Joel’s restaurant was an upscale Italian place recently renovated from the remains of an older establishment. Thorn found the place quite beautiful. Chic colored lights beamed across the faux-wooden walls and illuminated the expansive liquor selection behind the bar. When Joel finished entertaining his opening-night guests and the kitchen seemed to be running smoothly, he retired to the huge arched windows upstairs and absorbed their brilliant view of Midtown. A few patrons had also stolen away onto the unopened second floor—for the view—but Joel left them alone, and they him. There was ample space for everyone. All the other demons roistered downstairs for now, so Thorn relaxed at a dusty table with Joel, enjoying a brief respite from his recent flurry of activity.

“Nice view,” a woman behind them said. Thorn’s thoughts were still on Darnell’s speech, his eyes transfixed by the lights of Midtown.

“It’s why I bought the place,” Joel said.

The woman laughed. “Yeah right.” Behind Thorn, Joel must have made some smug gesture, because the woman said, “You’re seriously the owner?”

“Yes indeedy. Here, have a seat.”

The old chair creaked as she obliged, still laughing. “Just my luck. The one guy I pick to flirt with is the one guy I don’t have a chance with.”

“I wouldn’t say that.”

“Aren’t you a busy guy on opening night?”

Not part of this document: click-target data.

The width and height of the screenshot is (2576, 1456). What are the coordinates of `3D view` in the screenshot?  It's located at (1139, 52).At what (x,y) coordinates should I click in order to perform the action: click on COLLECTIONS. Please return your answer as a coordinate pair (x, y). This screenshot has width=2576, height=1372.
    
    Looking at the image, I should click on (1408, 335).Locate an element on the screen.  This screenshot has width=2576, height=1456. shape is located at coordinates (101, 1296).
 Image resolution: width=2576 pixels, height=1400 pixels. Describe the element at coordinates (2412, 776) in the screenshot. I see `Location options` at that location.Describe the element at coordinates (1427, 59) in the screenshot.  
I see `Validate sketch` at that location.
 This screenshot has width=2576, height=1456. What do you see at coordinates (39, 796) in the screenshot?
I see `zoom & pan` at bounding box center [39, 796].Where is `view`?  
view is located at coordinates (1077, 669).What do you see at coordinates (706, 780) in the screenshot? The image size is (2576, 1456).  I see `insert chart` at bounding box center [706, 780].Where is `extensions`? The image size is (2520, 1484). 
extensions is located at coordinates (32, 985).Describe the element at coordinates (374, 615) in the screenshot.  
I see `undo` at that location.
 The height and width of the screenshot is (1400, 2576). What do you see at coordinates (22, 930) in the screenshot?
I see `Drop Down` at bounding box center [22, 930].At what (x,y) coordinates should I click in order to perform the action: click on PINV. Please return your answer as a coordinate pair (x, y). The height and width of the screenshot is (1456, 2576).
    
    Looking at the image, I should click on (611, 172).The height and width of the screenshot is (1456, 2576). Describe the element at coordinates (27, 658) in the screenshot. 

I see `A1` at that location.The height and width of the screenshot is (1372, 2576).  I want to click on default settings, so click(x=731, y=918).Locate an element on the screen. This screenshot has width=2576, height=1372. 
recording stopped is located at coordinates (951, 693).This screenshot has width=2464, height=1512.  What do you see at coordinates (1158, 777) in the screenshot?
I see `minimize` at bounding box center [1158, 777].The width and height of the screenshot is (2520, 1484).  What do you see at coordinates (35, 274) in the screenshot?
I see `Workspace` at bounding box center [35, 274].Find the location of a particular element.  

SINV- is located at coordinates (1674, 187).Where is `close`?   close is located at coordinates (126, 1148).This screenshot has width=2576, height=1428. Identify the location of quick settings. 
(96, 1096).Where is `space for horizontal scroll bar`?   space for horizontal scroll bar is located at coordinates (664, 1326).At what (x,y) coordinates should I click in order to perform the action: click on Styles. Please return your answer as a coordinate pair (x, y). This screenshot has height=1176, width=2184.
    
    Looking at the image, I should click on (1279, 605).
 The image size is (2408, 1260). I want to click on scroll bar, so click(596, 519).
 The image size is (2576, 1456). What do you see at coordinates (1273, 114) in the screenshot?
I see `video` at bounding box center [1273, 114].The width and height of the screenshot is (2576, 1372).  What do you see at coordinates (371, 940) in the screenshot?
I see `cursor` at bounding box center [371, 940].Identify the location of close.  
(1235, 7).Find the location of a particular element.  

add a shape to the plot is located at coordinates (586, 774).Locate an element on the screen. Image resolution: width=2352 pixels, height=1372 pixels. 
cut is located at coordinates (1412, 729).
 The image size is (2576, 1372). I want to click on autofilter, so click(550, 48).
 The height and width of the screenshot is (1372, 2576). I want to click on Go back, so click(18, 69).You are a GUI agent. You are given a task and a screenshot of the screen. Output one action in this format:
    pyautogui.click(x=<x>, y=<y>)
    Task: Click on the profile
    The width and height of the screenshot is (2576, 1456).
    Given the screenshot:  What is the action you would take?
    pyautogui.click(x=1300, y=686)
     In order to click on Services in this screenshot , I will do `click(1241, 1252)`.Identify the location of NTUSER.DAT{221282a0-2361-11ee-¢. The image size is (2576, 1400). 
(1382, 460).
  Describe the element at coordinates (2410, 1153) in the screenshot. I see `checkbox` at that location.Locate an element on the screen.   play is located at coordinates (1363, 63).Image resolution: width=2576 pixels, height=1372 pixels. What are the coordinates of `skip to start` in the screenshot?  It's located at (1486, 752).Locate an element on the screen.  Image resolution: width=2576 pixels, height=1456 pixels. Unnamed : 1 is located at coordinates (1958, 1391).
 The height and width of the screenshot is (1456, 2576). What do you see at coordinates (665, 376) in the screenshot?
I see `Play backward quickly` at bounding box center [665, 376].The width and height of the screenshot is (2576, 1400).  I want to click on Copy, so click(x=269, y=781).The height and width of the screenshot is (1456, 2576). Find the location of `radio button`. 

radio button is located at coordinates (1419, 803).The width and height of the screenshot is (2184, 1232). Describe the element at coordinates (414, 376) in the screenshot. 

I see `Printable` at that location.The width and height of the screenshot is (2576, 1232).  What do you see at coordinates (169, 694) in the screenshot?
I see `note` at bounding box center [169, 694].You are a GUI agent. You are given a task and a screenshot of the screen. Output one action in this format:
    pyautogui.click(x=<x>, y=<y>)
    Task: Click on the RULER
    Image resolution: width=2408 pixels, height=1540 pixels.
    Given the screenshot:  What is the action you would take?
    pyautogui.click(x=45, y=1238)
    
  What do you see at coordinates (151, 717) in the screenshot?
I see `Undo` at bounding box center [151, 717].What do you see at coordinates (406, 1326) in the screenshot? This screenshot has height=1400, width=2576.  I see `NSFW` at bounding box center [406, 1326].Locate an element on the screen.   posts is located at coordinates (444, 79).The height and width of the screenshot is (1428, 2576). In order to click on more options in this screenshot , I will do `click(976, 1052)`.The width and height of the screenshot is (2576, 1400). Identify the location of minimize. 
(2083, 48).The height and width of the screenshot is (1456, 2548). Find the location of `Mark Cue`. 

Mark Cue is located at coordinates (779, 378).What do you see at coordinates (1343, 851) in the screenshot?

“Not too busy to come up here for a breather.”

A dozen standard demonic suggestions rushed through Thorn’s mind. Decades of acquired knowledge of human temptation begged for Thorn to use it, and he swatted it aside, one platitude at a time.
Turn hopes into expectations. They’ll both expect to hook up tonight, then some crisis at the restaurant will disappoint them.

“No,” Thorn said to himself. “That’s not me anymore.”

The best way to make someone miserable is to make them try too hard to be happy. Let them put all their dreams into tonight’s fling and be dissatisfied come morning.

“I will not hurt them. They are innocents.”

Hardly. The doctor destroyed his family, alienated his co-workers, and lied to the thousands who have read his book. Even your new morality knows this man has earned punishment. Take your frustration out on him, Thorn. You deserve it.

“I meant that they are innocents compared to me,” Thorn told himself.

You’ve put too much thought into this. Thinking is the worst virtue.

“Only if you value ignorance.” That seemed to silence his inner corruption. He realized he needed to create a new philosophy, one of honorable proverbs to replace these useless adages by which he’d lived in the dark past.

Since Shenzuul was downstairs and no demons were in sight, Thorn let Joel and his newfound companion speak without interference. Thorn had no need of whispers where there was no need for his charade of malevolence. Joel bragged about his book, his credentials, his imaginary trip to Heaven, and the woman sounded impressed. They babbled about the surface details of their personal lives, and the evening seemed to be leading back to Joel’s new house until the woman asked an oddly intimate question.